Transparent communication - Leaders tend to take an open and honest approach when communicating with those they mean to lead. Put yourself in the shoes of the person listening; they want someone to be open and honest even when it is difficult news. Sure, there are some sensitive aspects of leadership information you don't need to share, but in general, being open and honest will engender the respect of your team.

Inclusion is key

Taking an inclusive approach is critical for anyone who wants to lead. Diversity and inclusion are crucial in any organisation, but it is your job to bring out your team's best ideas and concepts as a leader.

Again, being inclusive is a great concept, but how do you deliver on that?

Listening is not easily trained for those who like the sound of their voice, but as a leader, one of the most important traits is to become a good listener. Be mindful of your contribution and that of others. Inspire debate, manage communication and ensure everyone has the opportunity to be heard. People bring their best selves to work when they feel included.
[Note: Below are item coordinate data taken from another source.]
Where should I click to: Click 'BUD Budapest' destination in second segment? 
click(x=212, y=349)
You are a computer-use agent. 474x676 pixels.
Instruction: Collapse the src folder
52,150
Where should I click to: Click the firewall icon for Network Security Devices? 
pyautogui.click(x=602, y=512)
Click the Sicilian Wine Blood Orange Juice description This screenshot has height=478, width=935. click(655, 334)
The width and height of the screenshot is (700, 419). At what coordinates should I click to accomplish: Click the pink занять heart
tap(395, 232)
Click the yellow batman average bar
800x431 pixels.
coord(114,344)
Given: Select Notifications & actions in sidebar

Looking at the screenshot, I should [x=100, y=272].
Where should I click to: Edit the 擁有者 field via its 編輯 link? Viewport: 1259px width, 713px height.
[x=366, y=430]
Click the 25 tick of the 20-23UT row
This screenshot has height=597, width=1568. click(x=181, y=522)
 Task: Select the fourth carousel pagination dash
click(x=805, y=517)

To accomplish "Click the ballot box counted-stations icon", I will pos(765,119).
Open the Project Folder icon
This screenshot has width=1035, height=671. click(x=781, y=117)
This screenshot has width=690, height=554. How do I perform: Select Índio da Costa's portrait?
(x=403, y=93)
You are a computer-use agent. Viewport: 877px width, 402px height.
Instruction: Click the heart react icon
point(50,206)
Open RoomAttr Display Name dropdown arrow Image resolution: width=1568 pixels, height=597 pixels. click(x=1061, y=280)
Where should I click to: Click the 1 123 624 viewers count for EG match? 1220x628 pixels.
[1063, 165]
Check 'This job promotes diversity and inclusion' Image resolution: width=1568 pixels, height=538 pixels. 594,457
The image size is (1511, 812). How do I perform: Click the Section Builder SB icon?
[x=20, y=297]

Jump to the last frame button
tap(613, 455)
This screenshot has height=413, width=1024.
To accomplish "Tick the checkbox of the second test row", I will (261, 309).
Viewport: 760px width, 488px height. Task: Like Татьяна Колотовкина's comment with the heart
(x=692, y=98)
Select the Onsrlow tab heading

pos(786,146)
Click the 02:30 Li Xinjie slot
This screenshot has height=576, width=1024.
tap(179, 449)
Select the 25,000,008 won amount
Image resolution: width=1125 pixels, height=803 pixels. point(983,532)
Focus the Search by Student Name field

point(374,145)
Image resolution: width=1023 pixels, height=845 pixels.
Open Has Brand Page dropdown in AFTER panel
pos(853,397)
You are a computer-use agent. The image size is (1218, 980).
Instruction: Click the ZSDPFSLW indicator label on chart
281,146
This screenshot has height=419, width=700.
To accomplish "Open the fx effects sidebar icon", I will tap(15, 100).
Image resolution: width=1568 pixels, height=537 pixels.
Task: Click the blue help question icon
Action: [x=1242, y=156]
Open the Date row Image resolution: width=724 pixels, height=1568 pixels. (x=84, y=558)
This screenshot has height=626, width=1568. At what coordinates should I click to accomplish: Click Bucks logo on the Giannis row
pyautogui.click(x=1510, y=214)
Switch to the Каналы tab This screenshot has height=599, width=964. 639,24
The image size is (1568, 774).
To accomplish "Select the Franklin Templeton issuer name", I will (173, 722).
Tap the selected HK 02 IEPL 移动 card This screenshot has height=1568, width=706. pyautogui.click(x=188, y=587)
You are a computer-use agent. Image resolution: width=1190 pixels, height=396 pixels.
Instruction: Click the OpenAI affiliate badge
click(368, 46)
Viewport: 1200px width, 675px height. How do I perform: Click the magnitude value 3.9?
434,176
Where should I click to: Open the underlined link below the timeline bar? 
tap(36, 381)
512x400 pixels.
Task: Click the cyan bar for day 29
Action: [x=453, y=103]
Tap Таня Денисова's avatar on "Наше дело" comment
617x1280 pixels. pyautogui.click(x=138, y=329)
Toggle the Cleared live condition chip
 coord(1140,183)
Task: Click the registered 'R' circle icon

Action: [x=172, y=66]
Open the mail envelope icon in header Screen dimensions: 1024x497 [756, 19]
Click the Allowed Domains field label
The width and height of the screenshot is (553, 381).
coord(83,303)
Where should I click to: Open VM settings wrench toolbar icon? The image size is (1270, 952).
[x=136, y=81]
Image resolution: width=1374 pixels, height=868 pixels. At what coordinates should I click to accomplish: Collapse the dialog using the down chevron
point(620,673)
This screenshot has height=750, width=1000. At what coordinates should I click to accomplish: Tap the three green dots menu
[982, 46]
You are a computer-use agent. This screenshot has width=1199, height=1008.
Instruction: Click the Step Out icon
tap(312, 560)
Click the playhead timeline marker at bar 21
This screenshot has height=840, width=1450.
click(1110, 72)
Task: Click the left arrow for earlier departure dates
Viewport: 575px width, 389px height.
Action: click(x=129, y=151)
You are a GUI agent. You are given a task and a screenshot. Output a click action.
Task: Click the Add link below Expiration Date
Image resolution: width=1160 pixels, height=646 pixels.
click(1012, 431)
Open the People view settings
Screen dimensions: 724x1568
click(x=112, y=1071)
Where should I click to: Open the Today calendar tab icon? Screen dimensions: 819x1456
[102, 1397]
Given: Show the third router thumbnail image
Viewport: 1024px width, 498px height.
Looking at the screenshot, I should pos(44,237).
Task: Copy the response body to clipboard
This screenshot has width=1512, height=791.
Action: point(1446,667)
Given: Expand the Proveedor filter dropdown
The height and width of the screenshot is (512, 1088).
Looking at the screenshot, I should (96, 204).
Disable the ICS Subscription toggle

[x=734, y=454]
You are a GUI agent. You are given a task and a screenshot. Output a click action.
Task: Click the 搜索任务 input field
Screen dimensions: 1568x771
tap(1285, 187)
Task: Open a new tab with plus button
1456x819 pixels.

Challenge anyone or anything that looks like exclusion. Left unchecked, it will become a problem for you as a leader. The tone is set from the leadership down, and if there is any leeway when it comes to inclusion, people will take advantage of it, and you will lose credibility.

Also Read:

  • Leadership with Mary Morgan, CEO NHS NSS
  • Career Development Plan 

Leaders Don't fail, They Learn

Good leaders don't fail; they learn. Conquering this concept is crucial when you are leading a team. Everyone fails; start with that (but don't end with that). Don't think for a second that you will not fail at some point. But good leaders have adapted their mindset to accept a loss as an opportunity to learn, not a defeat.

It is easy to write but much tougher to do. But that is where the foresight of a good leader comes into play. As a leader, you need to see the bigger picture. Look at the end goal and accept every bump in the road as a course correction, not a crash into the barriers and make sure you communicate that to your team. It is your job to encourage and revitalise whomever you mean to lead after adversity.


Deliver Results

It is somewhat challenging to write this after having talked about dealing with failure. However, people follow success. They follow decisive leadership that leads to results. It is easy to get behind someone that presents a path to success.

However, as we all know, success is not given; it is earned. Your team will follow a hard-working, smart-working leader. But it is not your results they are following; it is the group you are leading's results. Getting bogged down in the minutia of your performance will do nothing to inspire the team. You have to see the success of your team as your success. Any ambitions you have to for personal success are wrapped up in the performance of your team.

So your job is to make sure they feel inspired and included to deliver the results your organisation needs.


While being technically good at what you do is vital to earning the respect of your team, it is more about your other abilities as a leader.

When you become a leader, your technical skills become leadership, and your success is intrinsically linked to the team's success.

For some, it comes naturally, but for others, it takes work. But everyone can become the leader they want to be.